5. DISTANCES TO THE STARS

RR Lyrae stars are well-known standard candles and play an important step in the distance ladder. It has long been known that their absolute magnitude is a function of metallicity, and it has normally been assumed that the absolute magnitude of an RR Lyrae star has a linear dependence on [Fe/H] (e.g., Krauss & Chaboyer 2003). In recent work, it has been suggested that this linear dependence is not suitable for the most metal-rich ([Fe/H] >−0.7 dex) field variables (Bono et al. 2007).

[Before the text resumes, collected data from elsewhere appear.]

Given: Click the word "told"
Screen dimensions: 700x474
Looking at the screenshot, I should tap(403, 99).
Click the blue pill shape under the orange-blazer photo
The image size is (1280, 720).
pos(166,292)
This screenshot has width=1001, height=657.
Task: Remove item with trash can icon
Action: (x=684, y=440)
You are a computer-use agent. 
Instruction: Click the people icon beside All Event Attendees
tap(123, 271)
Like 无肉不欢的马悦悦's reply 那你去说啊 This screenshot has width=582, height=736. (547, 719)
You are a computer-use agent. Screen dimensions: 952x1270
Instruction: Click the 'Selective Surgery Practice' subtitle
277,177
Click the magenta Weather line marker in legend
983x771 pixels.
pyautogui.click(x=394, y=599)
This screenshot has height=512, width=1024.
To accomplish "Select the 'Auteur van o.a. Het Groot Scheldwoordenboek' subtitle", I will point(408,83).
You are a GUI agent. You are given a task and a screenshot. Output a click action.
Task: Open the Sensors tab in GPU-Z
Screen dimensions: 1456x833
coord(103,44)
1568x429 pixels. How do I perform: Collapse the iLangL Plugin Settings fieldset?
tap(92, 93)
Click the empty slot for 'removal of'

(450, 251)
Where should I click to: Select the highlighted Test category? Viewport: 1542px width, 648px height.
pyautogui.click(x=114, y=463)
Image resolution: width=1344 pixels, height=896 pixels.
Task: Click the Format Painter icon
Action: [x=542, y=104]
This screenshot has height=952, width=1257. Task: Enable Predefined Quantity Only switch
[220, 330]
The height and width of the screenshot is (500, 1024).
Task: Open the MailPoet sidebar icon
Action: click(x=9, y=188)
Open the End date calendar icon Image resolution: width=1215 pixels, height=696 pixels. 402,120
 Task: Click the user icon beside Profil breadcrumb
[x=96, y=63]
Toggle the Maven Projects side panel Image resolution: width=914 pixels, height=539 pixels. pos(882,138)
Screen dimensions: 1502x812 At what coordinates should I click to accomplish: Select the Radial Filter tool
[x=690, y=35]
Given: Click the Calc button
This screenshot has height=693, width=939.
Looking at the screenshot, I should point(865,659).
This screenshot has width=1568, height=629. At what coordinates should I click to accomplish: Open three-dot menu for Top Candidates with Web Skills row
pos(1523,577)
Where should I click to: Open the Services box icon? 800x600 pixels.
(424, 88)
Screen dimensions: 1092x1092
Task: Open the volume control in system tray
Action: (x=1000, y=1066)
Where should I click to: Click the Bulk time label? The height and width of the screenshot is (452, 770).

We use the quadratic relation from Bono et al. (2007),

$\begin{equation} M_V = 1.19 + 0.5 [{\rm Fe}/{\rm H}] + 0.09 [{\rm Fe}/{\rm H}] ^2, \end{equation} \tag{ 6 }$

to find the absolute magnitude of each star. This is valid over the entire metallicity range of [Fe/H] = −2.5 to ∼ 0.

Using Equation (6), the mode of the bulge RR0 Lyrae star sample is 8.02 kpc ± 0.05, where the error indicates the uncertainty in determining the mode only. Taking a reasonable error in the RR Lyrae absolute magnitude-[Fe/H] zero-point calibration (0.08 mag) and propagating it linearly with the MACHO zero-point and calibration error, the estimated error in the distance to the Galactic bulge is 0.3 kpc. Therefore, our estimated distance to the Galactic bulge is 8.0 ± 0.3 kpc. This is in reasonable agreement with Eisenhauer et al. (2005), who found R₀ = 7.62 ± 0.32 kpc from the orbit of one star around the Milky Way's central black hole. It is also in agreement with Groenewegen et al. (2008), who found R₀ = 7.94 ± 0.26 kpc from K-band magnitudes of Population-II Cepheids.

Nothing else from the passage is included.